The Core 2 Duo series is obsolete for CPU and GPU intensive work, but not general usage. That said, these are still useful for basic tasks everyone does despite being so old. You are better off keeping it for a few more years until it is truly obsolete or breaks. Upgrade the memory and hard drive as well so you can further extend their remaining life. If you can afford it, 512GB SSD’s are becoming affordable enough they are no longer out of reach in terms of cost.
As far as an operating system goes, the problem with 10.6 is it began to lose application support when 10.8 came out (and made worse with 10.9), so the situation will be even worse today then it was for me as a 5 year holdout and you will require a more modern release of OS X. It’s really up to you how high you go, but you want to use something with modern application support.
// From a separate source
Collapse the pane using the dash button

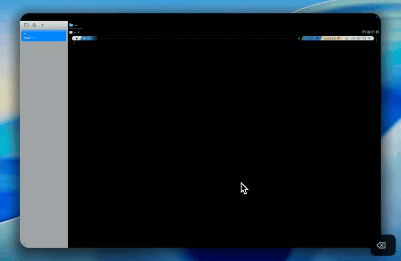click(x=75, y=32)
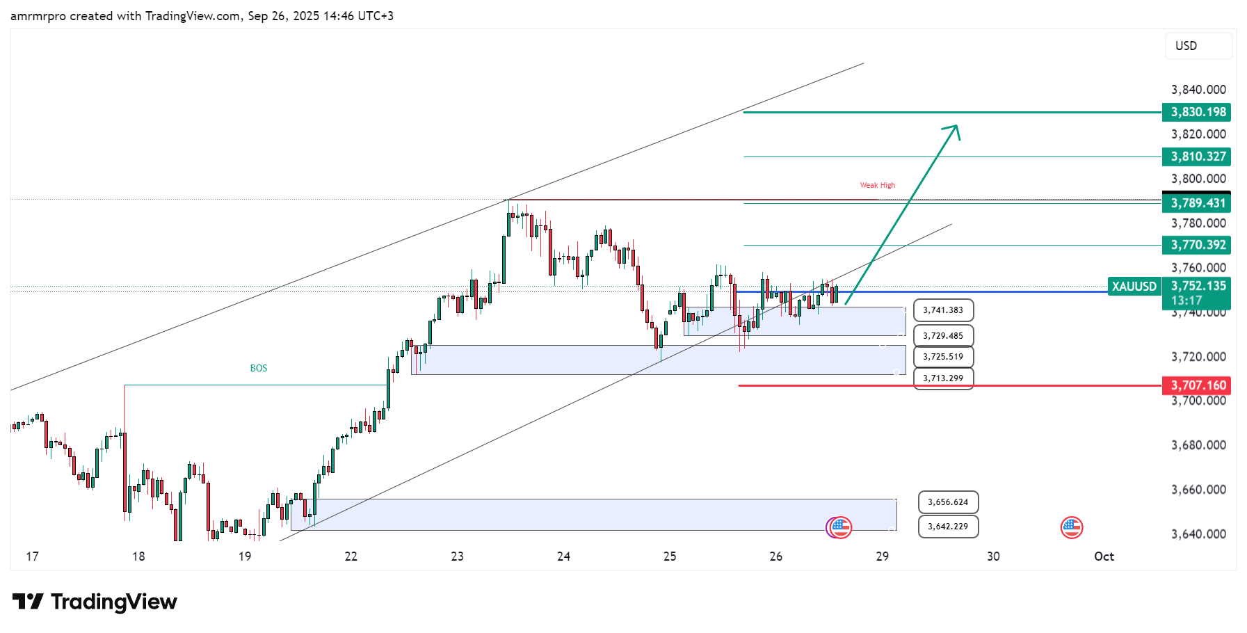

The only downside to having an “obsolete” system is Apple will not service it. However, this is also a partially moot point because the price Apple quotes for repair tends to exceed the value of a used machine with similar specs. While you are on your own for repairs, these iMacs do not suffer from the upgrade problems all of the modern ones do. Even though it’s older (and will struggle in some use cases), it’s easily upgraded and you can easily work on it in terms of replacing most of the components.
I was able to get 5 years out of my T9550 MBP 17” Unibody (Early 2009) before it began to show it’s age and failed beyond economical repair. I kept it so long because that was the second to last 17” ever released - granted the 2011 17” exists but it’s got irreparable GPU issues. You’re stuck with the 2010 if you want a Core i series 17” these days and those are beginning to show their age as well.